The rivalry behind the cathedral was intensely personal. The Sulpicians had served as the feudal seigneurs of Montreal since the city's founding, and their influence over parish life rankled Bourget for decades. When the Anglican Christ Church Cathedral rose in Neo-Gothic splendor on Sainte-Catherine Street, Bourget had his answer: he would build in the Renaissance style of Rome itself, signaling that Montreal's Catholic faithful answered not to local Protestant taste but to the Pope. The location he chose -- at the corner of what is now Rene Levesque Boulevard and Metcalfe Street -- was itself a statement, placing a French-Canadian Catholic monument in an English-speaking neighborhood. Meanwhile, as Italian nationalists under Victor Emmanuel II threatened the Papal States, Bourget dispatched 507 Canadian Zouaves to defend Rome. Their names are inscribed in gold on marble slabs inside the cathedral, beneath their motto: "Love God and go your way."
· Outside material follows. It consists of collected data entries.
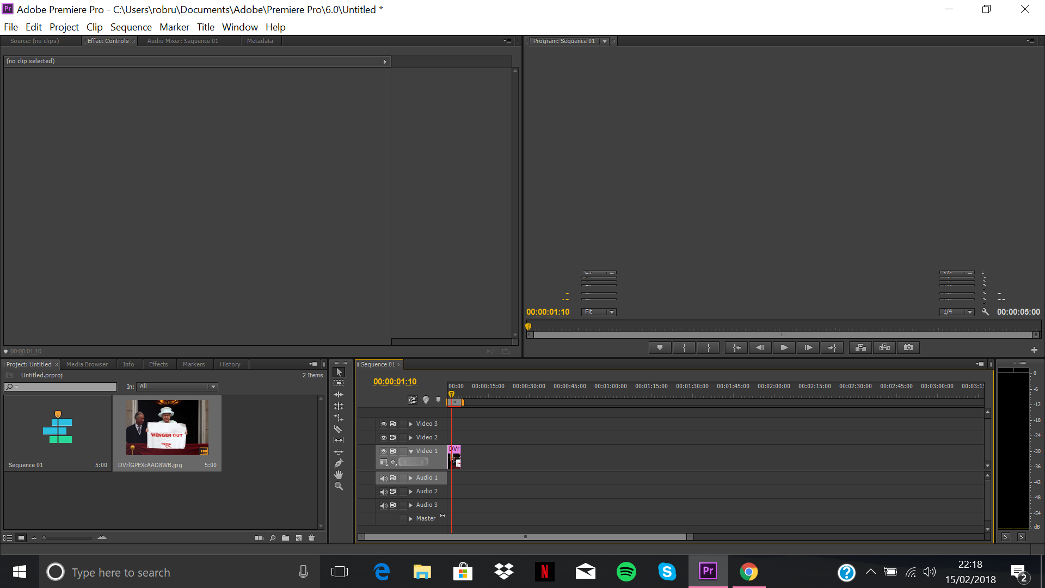Screen dimensions: 1045x588
Task: Expand the Audio 1 track
Action: tap(410, 478)
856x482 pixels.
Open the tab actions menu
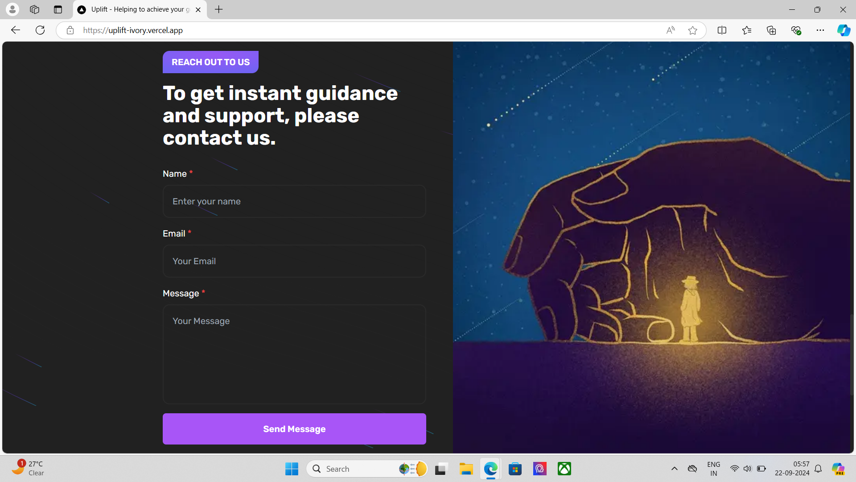tap(58, 9)
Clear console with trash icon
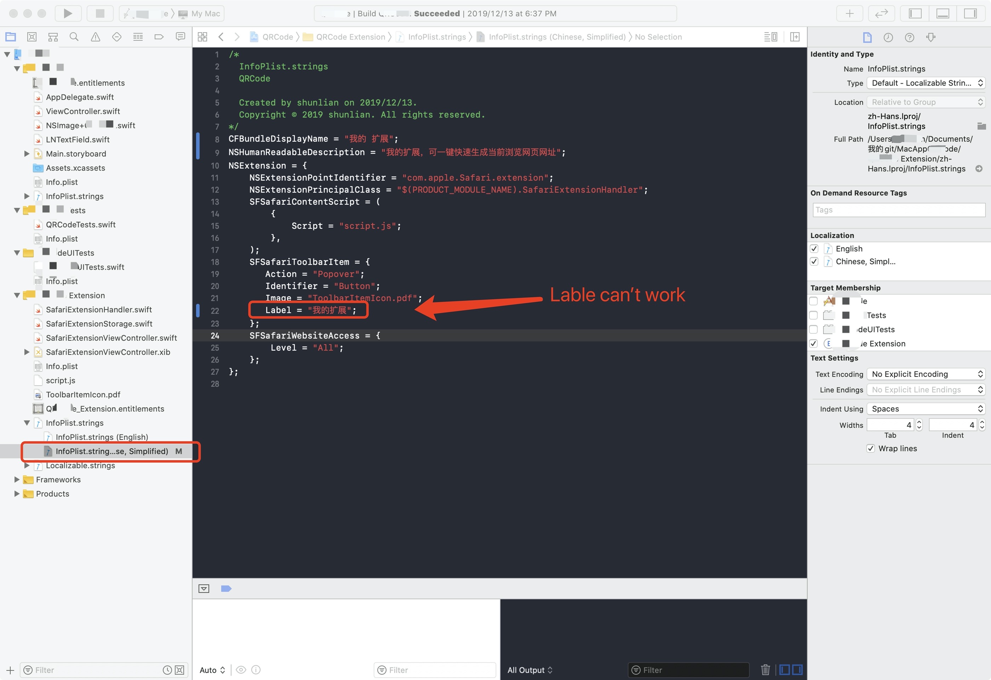The image size is (991, 680). [765, 669]
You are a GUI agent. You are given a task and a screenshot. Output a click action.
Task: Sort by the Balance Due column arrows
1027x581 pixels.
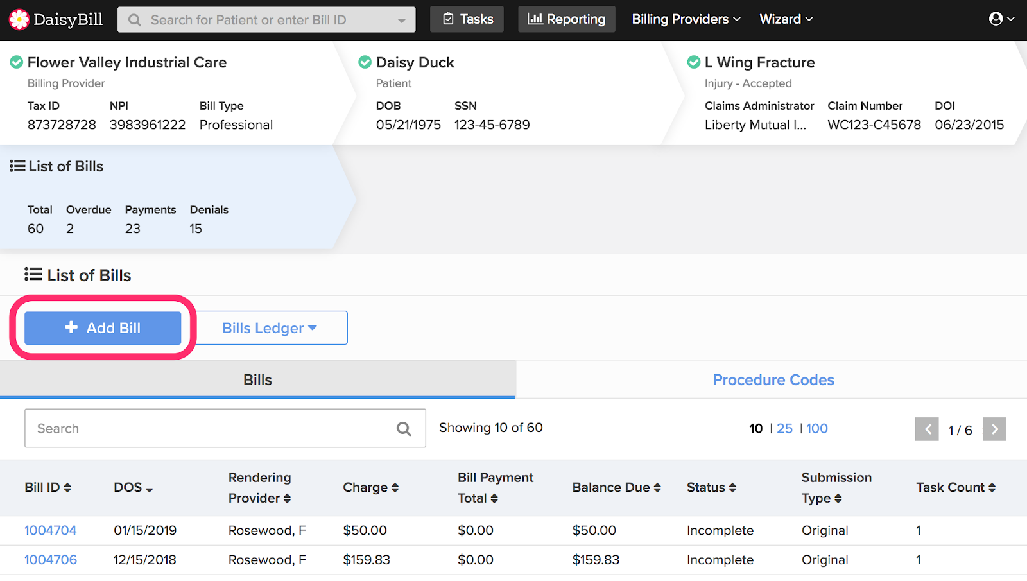click(659, 487)
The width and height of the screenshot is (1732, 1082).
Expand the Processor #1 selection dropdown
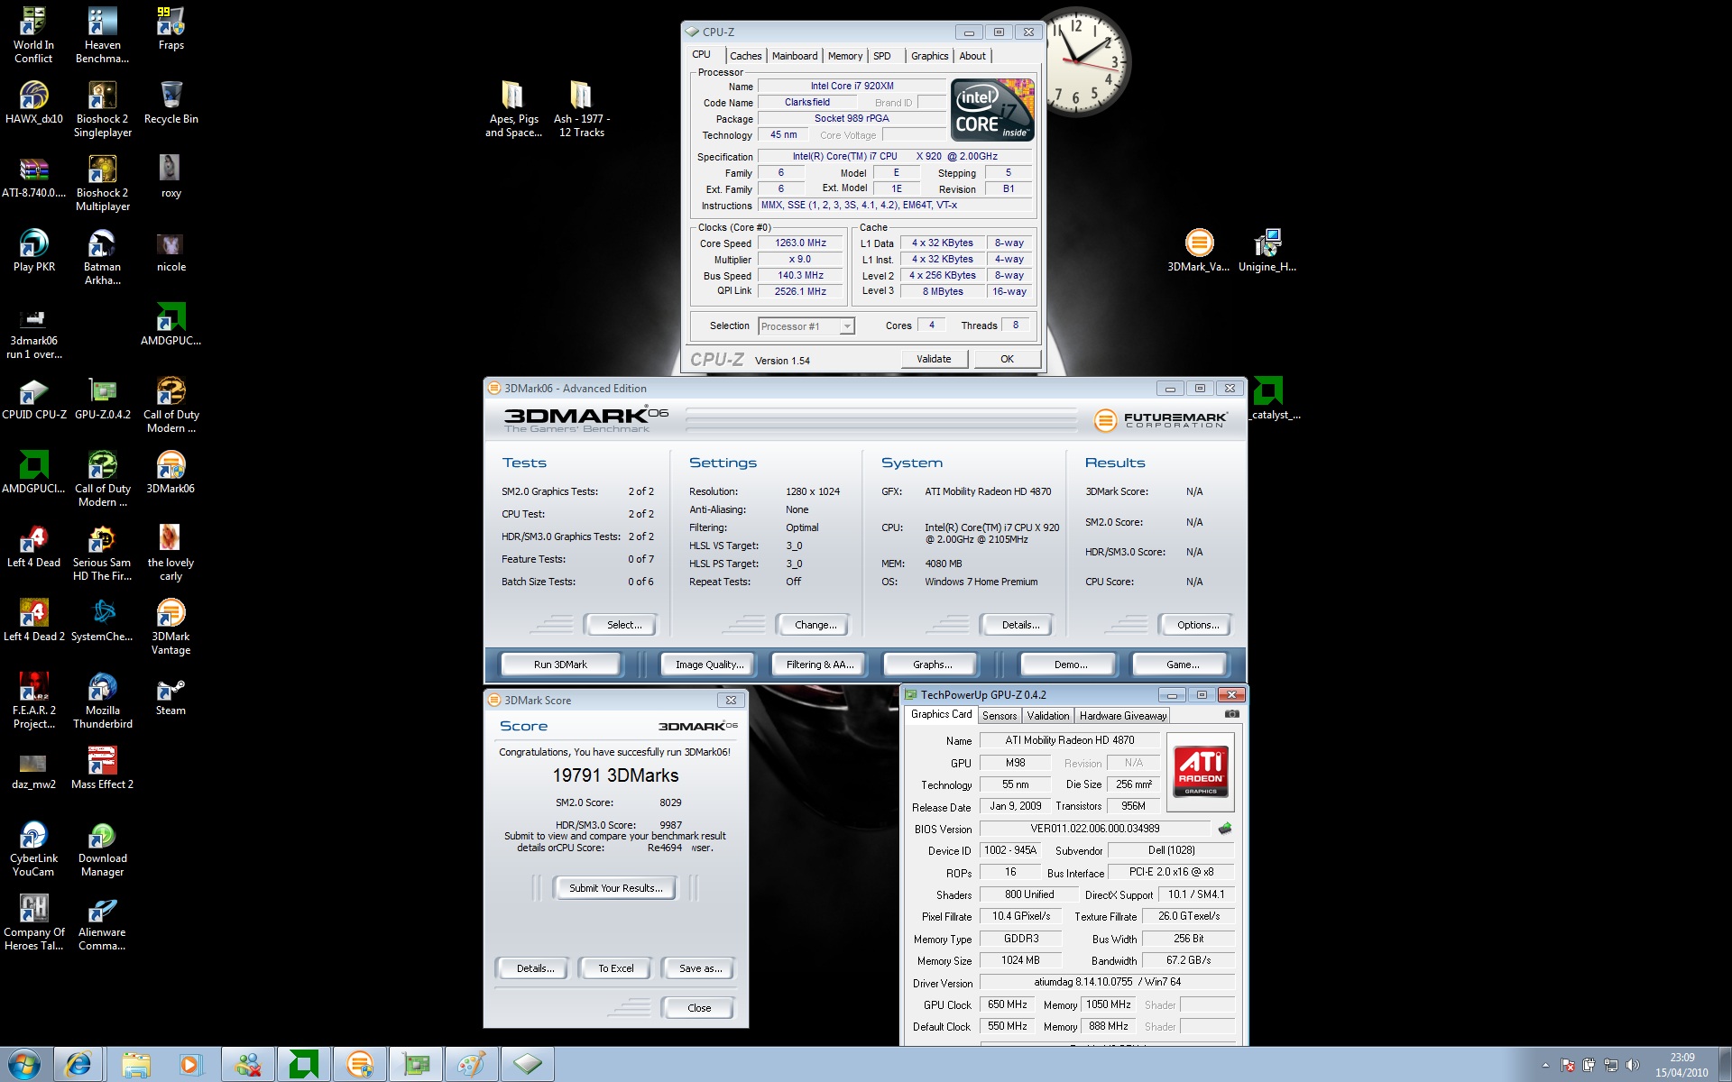pos(846,326)
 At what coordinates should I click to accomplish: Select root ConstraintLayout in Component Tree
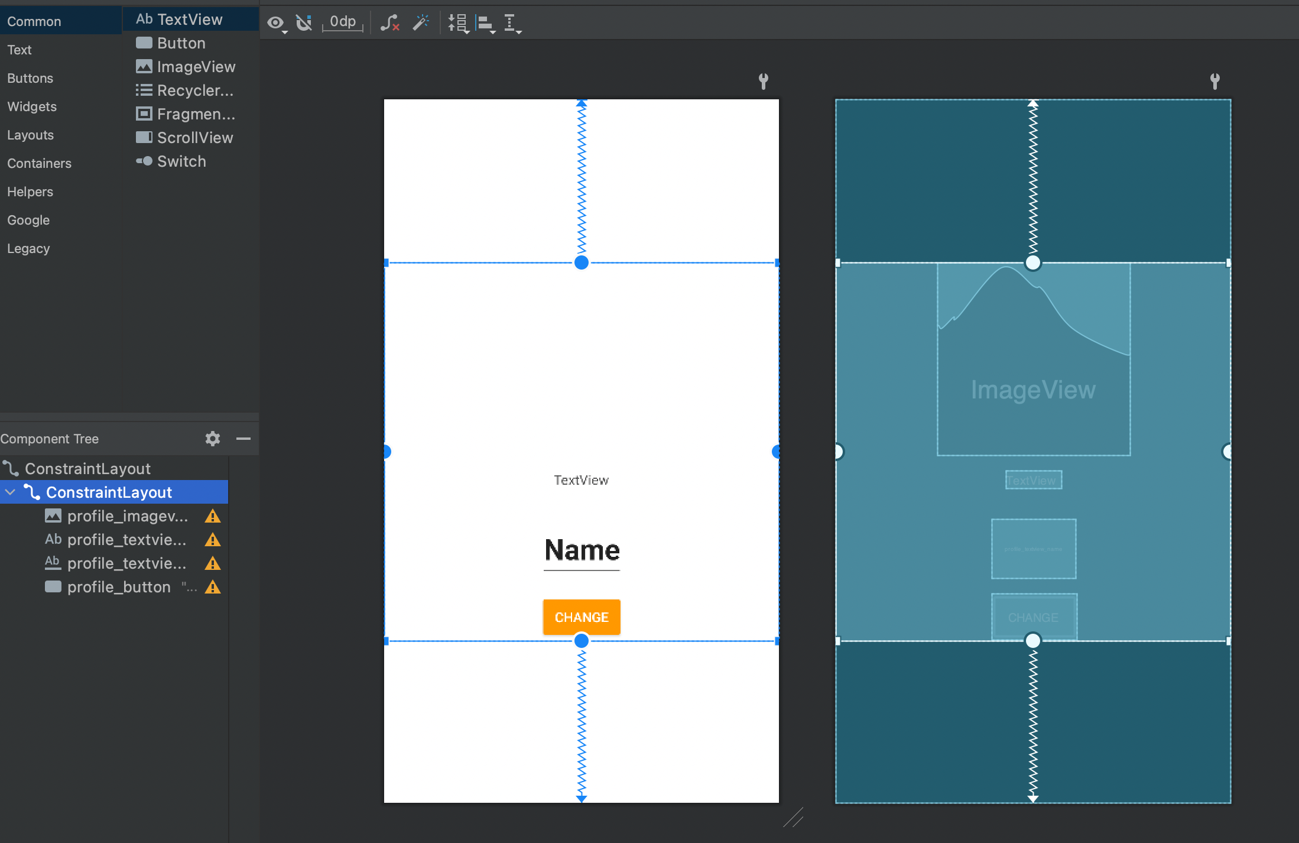click(87, 468)
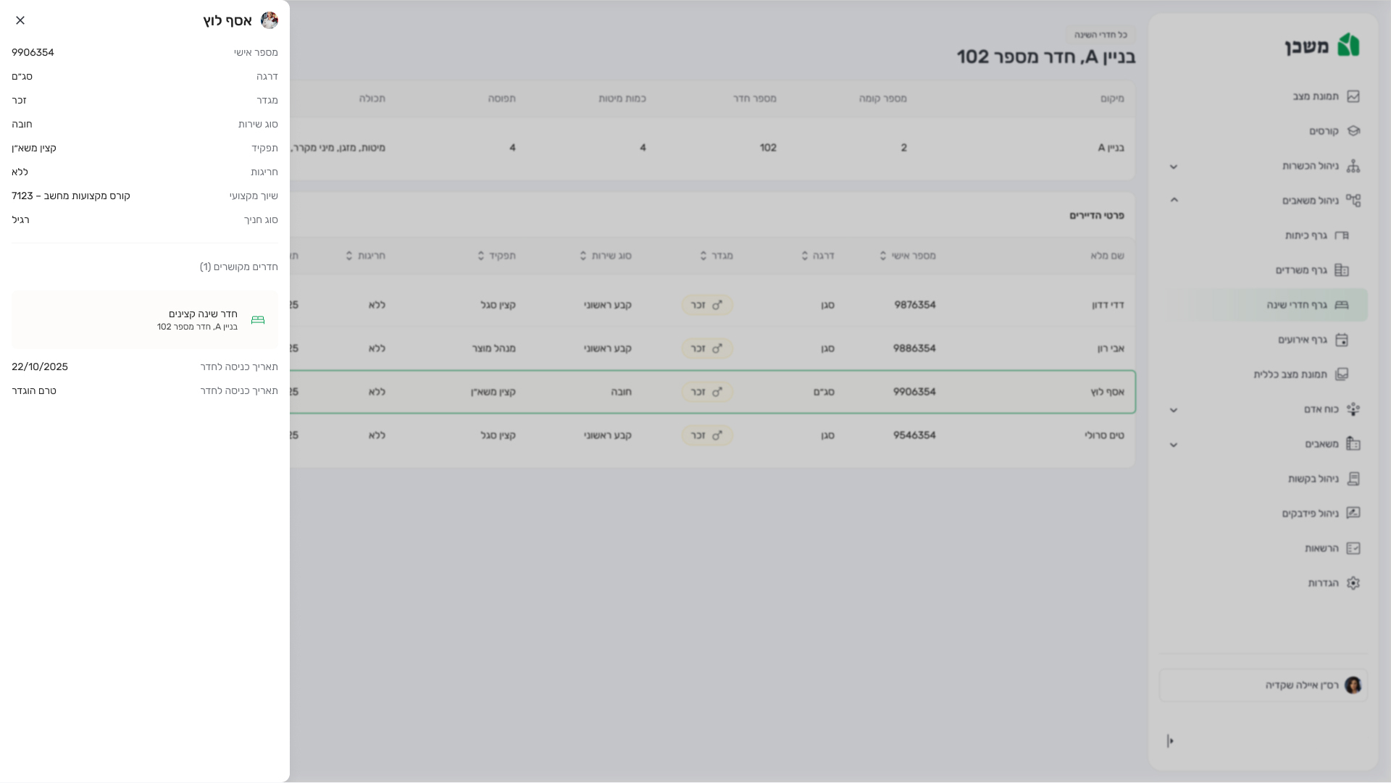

Rome on the Saint Lawrence

The cathedral that rose between 1875 and 1894 is unmistakably Roman in its DNA. At 101 meters long, 46 meters wide, and 77 meters tall at the cupola, it is roughly one-quarter the scale of Saint Peter's. The copper-and-gold-leaf baldaquin covering the main altar is a direct reproduction of Bernini's famous canopy, created in Rome in 1900 by Joseph-Arthur Vincent and adorned with hand-sculpted angels by Olindo Gratton between 1910 and 1911. Thirteen patron saints of Montreal parishes stand atop the facade, echoing the apostle statues on Saint Peter's. Inside, the cupola carries the same Latin inscription found in its Roman model: "Tu es Petrus, et super hanc petram aedificabo Ecclesiam meam" -- You are Peter, and upon this rock I will build my Church. The Casavant Freres organ, inaugurated in 1893, has grown from 56 stops to 93 over a century of rebuilds.

Painted Histories

The aisles and transept arches hold nine large paintings that transform the cathedral into a visual chronicle of Montreal's founding. Georges Delfosse painted seven of them, depicting scenes from the city's earliest days as Ville-Marie: Marguerite Bourgeoys teaching Indigenous students in 1694, the martyrdom of Jesuit missionaries Jean de Brebeuf and Gabriel Lalemant, Jeanne Mance tending the sick at the city's first hospital. Perhaps the most evocative canvas shows the consecration of the Associates of Montreal's project on February 3, 1641, when nobles and priests gathered in Notre-Dame de Paris to pray for what many considered a "foolish undertaking" -- the founding of a new city in New France. Three frames remain empty, waiting for stories yet to be told. Meanwhile, the bishops' mortuary chapel, completed in 1933 with Italian marble walls and mosaic floors, holds the tomb of Bourget himself at its center.

Layers of Consecration

The cathedral has been named and renamed as ecclesiastical politics shifted around it. Consecrated in 1894 as Saint James Cathedral after the parish's patron saint, it became a minor basilica in 1919 under Pope Benedict XV. In 1955, Pope Pius XII rededicated it to Mary, Queen of the World, at the request of Cardinal Paul-Emile Leger, following the pope's 1954 encyclical Ad caeli reginam proclaiming that Marian title. The chapel on the nave's west side holds a wood-carved altarpiece dating to about 1635, made by a Spanish monk at the Benedictine Abbey in Bellelay, Switzerland. After the monks were expelled, French troops sold the abbey's furnishings, and the altarpiece wandered through obscurity until an Austrian conservator discovered it in a church in Suarce, France. It reached Montreal in 1994 as a donation to the Archdiocese. Designated a National Historic Site of Canada on March 28, 2000, the cathedral continues to anchor Dorchester Square as the seat of the Roman Catholic Archdiocese of Montreal.

From the Air

Mary, Queen of the World Cathedral sits at 45.50N, 73.57W in downtown Montreal, at the corner of Rene Levesque Boulevard and Metcalfe Street, forming the eastern edge of Place du Canada and Dorchester Square. Its green copper dome is visible from moderate altitude against the surrounding office towers. Best viewed from 2,000-4,000 feet AGL. Montreal/Pierre Elliott Trudeau International Airport (CYUL) is 11 nm to the west. Montreal/Saint-Hubert Airport (CYHU) lies 9 nm to the southeast. The nearby Bonaventure metro station and Central Station provide ground-level reference points.